SUPPLIED ENTRIES |
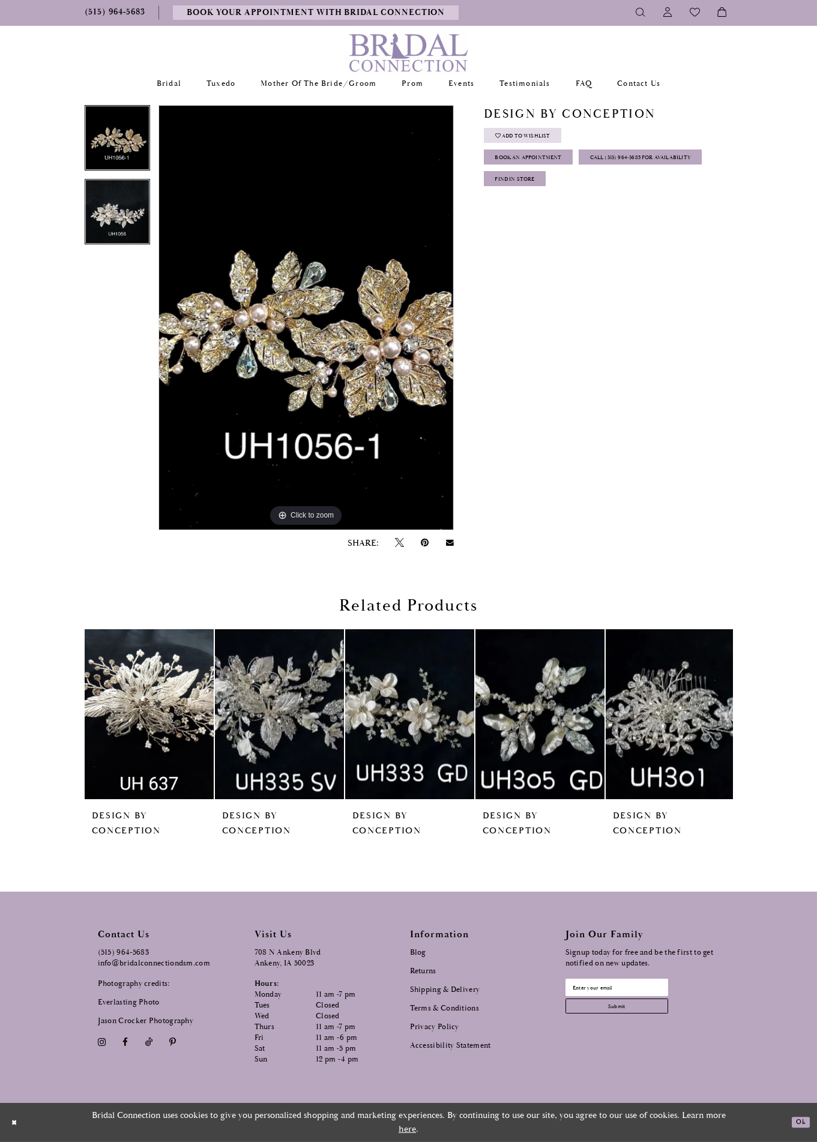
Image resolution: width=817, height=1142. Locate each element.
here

--

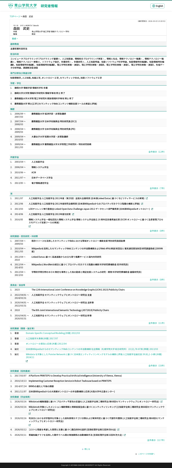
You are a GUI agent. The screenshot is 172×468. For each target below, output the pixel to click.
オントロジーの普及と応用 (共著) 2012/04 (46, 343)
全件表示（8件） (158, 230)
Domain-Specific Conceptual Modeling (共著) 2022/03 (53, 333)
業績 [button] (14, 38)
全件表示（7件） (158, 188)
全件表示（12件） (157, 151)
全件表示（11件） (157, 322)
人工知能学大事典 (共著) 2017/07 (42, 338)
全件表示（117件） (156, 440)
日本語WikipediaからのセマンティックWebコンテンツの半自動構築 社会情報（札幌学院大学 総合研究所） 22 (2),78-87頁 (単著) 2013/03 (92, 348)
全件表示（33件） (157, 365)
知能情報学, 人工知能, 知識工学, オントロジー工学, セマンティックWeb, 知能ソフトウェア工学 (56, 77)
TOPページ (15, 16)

==

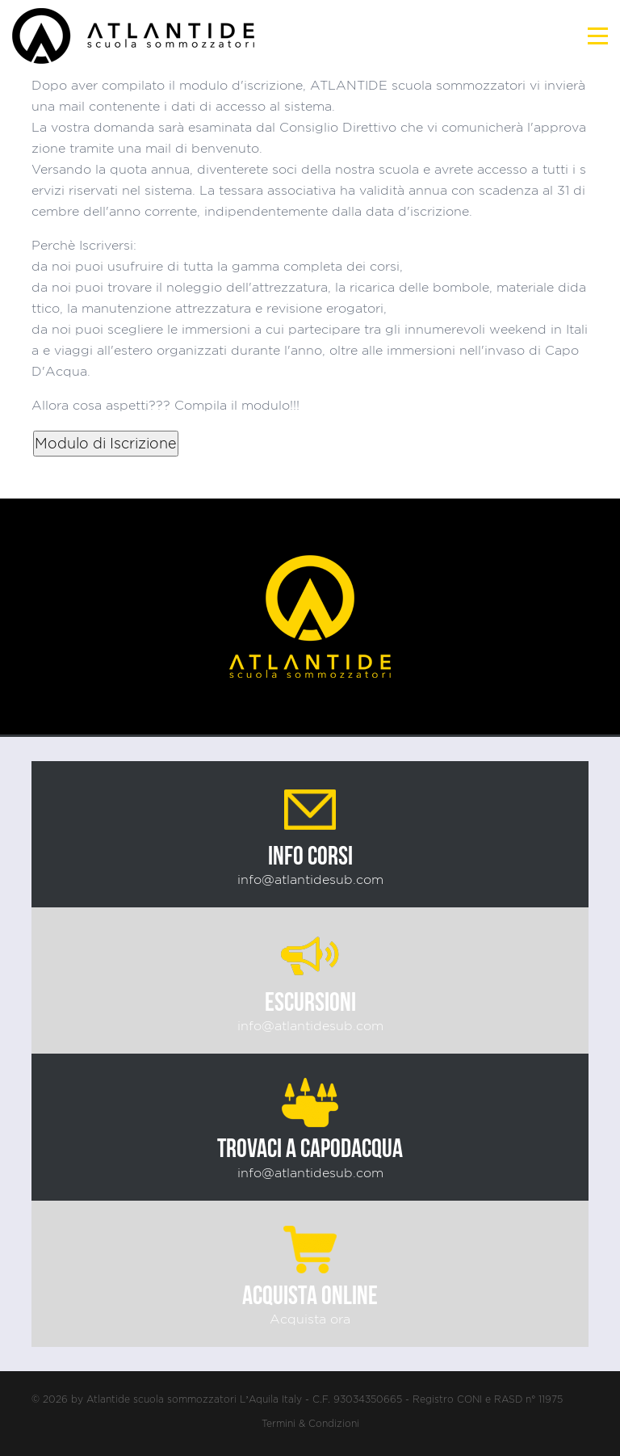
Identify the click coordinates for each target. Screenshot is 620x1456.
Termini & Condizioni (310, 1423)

REQUIRED WORK | Rewrite everything from the line containing "Identify the click" down to the line containing "Termini & Condizioni (310, 1423)", swapping "coordinates" for "position" and leaving the rest untouched.

EXERCISE OUTPUT |
Identify the click position for each target. Screenshot is 620x1456.
Termini & Condizioni (310, 1423)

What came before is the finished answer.